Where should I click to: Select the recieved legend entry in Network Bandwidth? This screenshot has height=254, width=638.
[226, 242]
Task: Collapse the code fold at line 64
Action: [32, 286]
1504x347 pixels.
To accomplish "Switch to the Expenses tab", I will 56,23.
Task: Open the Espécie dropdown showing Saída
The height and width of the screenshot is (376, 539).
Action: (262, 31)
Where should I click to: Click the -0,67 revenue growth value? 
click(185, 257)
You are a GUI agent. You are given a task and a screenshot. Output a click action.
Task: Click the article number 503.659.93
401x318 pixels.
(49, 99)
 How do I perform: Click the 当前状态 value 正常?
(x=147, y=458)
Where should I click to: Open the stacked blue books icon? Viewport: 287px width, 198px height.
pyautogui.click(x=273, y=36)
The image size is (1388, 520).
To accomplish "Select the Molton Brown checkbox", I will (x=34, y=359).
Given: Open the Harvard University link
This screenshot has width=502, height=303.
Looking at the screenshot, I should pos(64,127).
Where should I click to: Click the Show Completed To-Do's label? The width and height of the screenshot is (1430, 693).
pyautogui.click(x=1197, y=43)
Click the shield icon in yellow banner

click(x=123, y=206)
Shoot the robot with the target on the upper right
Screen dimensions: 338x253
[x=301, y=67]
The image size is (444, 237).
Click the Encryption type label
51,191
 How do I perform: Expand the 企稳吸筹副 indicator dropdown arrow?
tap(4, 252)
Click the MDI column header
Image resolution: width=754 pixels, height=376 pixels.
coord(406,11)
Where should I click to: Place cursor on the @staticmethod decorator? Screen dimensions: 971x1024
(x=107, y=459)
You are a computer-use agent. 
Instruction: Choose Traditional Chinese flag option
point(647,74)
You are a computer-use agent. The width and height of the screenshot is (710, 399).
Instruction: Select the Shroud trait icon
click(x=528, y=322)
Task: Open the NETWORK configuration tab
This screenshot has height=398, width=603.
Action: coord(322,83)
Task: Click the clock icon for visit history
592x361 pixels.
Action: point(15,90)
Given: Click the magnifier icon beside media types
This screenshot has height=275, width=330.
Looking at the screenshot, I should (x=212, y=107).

+--

__Required action__:
Repeat the whole listing exactly. Leave nothing out.

__Result of the exercise__:
Where should I click to: Select the recieved legend entry in Network Bandwidth? This screenshot has height=254, width=638.
[226, 242]
Task: Collapse the code fold at line 64
Action: [32, 286]
1504x347 pixels.
To accomplish "Switch to the Expenses tab", I will 56,23.
Task: Open the Espécie dropdown showing Saída
The height and width of the screenshot is (376, 539).
Action: (262, 31)
Where should I click to: Click the -0,67 revenue growth value? 
click(185, 257)
You are a GUI agent. You are given a task and a screenshot. Output a click action.
Task: Click the article number 503.659.93
401x318 pixels.
(49, 99)
 How do I perform: Click the 当前状态 value 正常?
(x=147, y=458)
Where should I click to: Open the stacked blue books icon? Viewport: 287px width, 198px height.
pyautogui.click(x=273, y=36)
The image size is (1388, 520).
To accomplish "Select the Molton Brown checkbox", I will (x=34, y=359).
Given: Open the Harvard University link
This screenshot has width=502, height=303.
Looking at the screenshot, I should pos(64,127).
Where should I click to: Click the Show Completed To-Do's label? The width and height of the screenshot is (1430, 693).
pyautogui.click(x=1197, y=43)
Click the shield icon in yellow banner

click(x=123, y=206)
Shoot the robot with the target on the upper right
Screen dimensions: 338x253
[x=301, y=67]
The image size is (444, 237).
Click the Encryption type label
51,191
 How do I perform: Expand the 企稳吸筹副 indicator dropdown arrow?
tap(4, 252)
Click the MDI column header
Image resolution: width=754 pixels, height=376 pixels.
coord(406,11)
Where should I click to: Place cursor on the @staticmethod decorator? Screen dimensions: 971x1024
(x=107, y=459)
You are a computer-use agent. 
Instruction: Choose Traditional Chinese flag option
point(647,74)
You are a computer-use agent. The width and height of the screenshot is (710, 399).
Instruction: Select the Shroud trait icon
click(x=528, y=322)
Task: Open the NETWORK configuration tab
This screenshot has height=398, width=603.
Action: coord(322,83)
Task: Click the clock icon for visit history
592x361 pixels.
Action: point(15,90)
Given: Click the magnifier icon beside media types
This screenshot has height=275, width=330.
Looking at the screenshot, I should (x=212, y=107).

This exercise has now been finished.